Interesting for a somewhat tangential reason--doesn't that blonde elf image mean that you identify as White?

(Readers here may not know: my black cat images commemorate a small, black-haired but white-skinned social cat who'd adopted large, black-haired, black-skinned kittens at a time when someone asked me, if I were an animal, what animal I'd be. I couldn't think of one. Then I looked at the cat, and my having been the small, dark-haired, pale-olive-skinned, biracial foster mother to a large, dark-haired, permanently-tan, triracial teenager popped into my mind. Right. I'd be that cat. Though, when it's obligatory to identify with a race and "mixed" isn't an option, I still say White.)

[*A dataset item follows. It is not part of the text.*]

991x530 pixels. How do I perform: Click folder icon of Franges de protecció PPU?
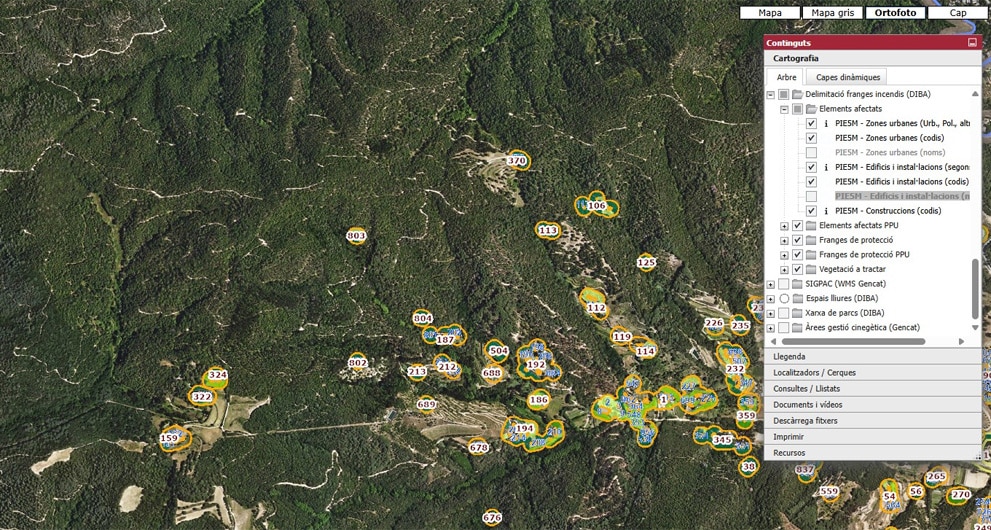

>> Interesting for a somewhat tangential reason--doesn't that blonde elf image mean that you identify as White? <<

It means the body I'm currently wearing is fair-colored. Also short, female, and human. The only part of it that I identify strongly with is the hair. I rather like this hair. The rest is stuff that doesn't really fit me, but I can cope -- I'm still a shapeshifter, even morphlocked, so I know some ways of dealing with things that don't fit. For me is it damned irritating, not life-wrecking. Genetically and culturally, I'm a mix. I pass as a woman, most of the time, because it's simpler than trying to explain a ridiculously complex situation to people who mostly wouldn't believe the truth anyhow. Much the same is true of race. But there are occasions where the difference brings conversation to a screeching halt because I will not tolerate certain types of privilege or prejudice. Just because I happen to bear a superficial resemblance to some other people does not mean I belong to their group.
Have you heard Heather Dale's song "The Story of Sedna"? https://www.youtube.com/watch?v=A6GWdL7oAC8 , among other versions.
I love that song! "... and whales they all became."
I didn't know where to put this, really, so I just picked a place: Have you seen this article on Cracked? ( http://www.cracked.com/blog/5-fantasy-characters-that-need-to-be-rebooted/ ) It's got some interesting ideas about how to improve the fantasy genre that made me think of you, especially the one about Goblins and the one about "Irrelevant bestial hordes."
LOL yes, I do things like that, creating variations on a theme. My Hailen elves come in all colors.